▸ Extracted data:
begin
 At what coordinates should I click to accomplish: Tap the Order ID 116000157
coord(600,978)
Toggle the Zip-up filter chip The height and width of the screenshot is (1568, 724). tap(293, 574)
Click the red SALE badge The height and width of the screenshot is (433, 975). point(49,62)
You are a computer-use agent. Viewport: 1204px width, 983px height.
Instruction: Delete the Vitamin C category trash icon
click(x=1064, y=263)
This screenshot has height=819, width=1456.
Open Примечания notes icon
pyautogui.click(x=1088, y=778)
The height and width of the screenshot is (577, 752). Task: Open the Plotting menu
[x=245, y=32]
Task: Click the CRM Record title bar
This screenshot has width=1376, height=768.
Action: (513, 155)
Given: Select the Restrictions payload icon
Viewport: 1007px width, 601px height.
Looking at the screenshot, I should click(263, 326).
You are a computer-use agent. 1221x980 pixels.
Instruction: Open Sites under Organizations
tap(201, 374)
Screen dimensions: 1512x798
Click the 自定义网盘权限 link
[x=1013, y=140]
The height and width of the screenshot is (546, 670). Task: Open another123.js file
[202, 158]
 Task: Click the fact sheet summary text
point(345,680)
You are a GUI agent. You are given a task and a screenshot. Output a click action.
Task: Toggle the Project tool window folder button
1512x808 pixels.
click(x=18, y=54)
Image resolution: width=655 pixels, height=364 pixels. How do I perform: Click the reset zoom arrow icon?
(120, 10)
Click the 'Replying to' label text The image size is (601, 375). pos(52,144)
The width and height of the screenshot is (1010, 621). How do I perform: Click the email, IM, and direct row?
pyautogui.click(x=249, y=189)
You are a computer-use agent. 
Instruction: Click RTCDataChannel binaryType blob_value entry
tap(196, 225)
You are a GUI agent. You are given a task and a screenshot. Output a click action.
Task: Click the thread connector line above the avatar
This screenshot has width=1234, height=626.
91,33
end
▸ Instructions for the task:
Rewrite all of the entries above, replacing "Viewport" with "Browser window" wherever it occurs and leaving everything else the same.

▸ Exercise response:
 At what coordinates should I click to accomplish: Tap the Order ID 116000157
coord(600,978)
Toggle the Zip-up filter chip The height and width of the screenshot is (1568, 724). tap(293, 574)
Click the red SALE badge The height and width of the screenshot is (433, 975). point(49,62)
You are a computer-use agent. Browser window: 1204px width, 983px height.
Instruction: Delete the Vitamin C category trash icon
click(x=1064, y=263)
This screenshot has height=819, width=1456.
Open Примечания notes icon
pyautogui.click(x=1088, y=778)
The height and width of the screenshot is (577, 752). Task: Open the Plotting menu
[x=245, y=32]
Task: Click the CRM Record title bar
This screenshot has width=1376, height=768.
Action: (513, 155)
Given: Select the Restrictions payload icon
Browser window: 1007px width, 601px height.
Looking at the screenshot, I should click(263, 326).
You are a computer-use agent. 1221x980 pixels.
Instruction: Open Sites under Organizations
tap(201, 374)
Screen dimensions: 1512x798
Click the 自定义网盘权限 link
[x=1013, y=140]
The height and width of the screenshot is (546, 670). Task: Open another123.js file
[202, 158]
 Task: Click the fact sheet summary text
point(345,680)
You are a GUI agent. You are given a task and a screenshot. Output a click action.
Task: Toggle the Project tool window folder button
1512x808 pixels.
click(x=18, y=54)
Image resolution: width=655 pixels, height=364 pixels. How do I perform: Click the reset zoom arrow icon?
(120, 10)
Click the 'Replying to' label text The image size is (601, 375). pos(52,144)
The width and height of the screenshot is (1010, 621). How do I perform: Click the email, IM, and direct row?
pyautogui.click(x=249, y=189)
You are a computer-use agent. 
Instruction: Click RTCDataChannel binaryType blob_value entry
tap(196, 225)
You are a GUI agent. You are given a task and a screenshot. Output a click action.
Task: Click the thread connector line above the avatar
This screenshot has width=1234, height=626.
91,33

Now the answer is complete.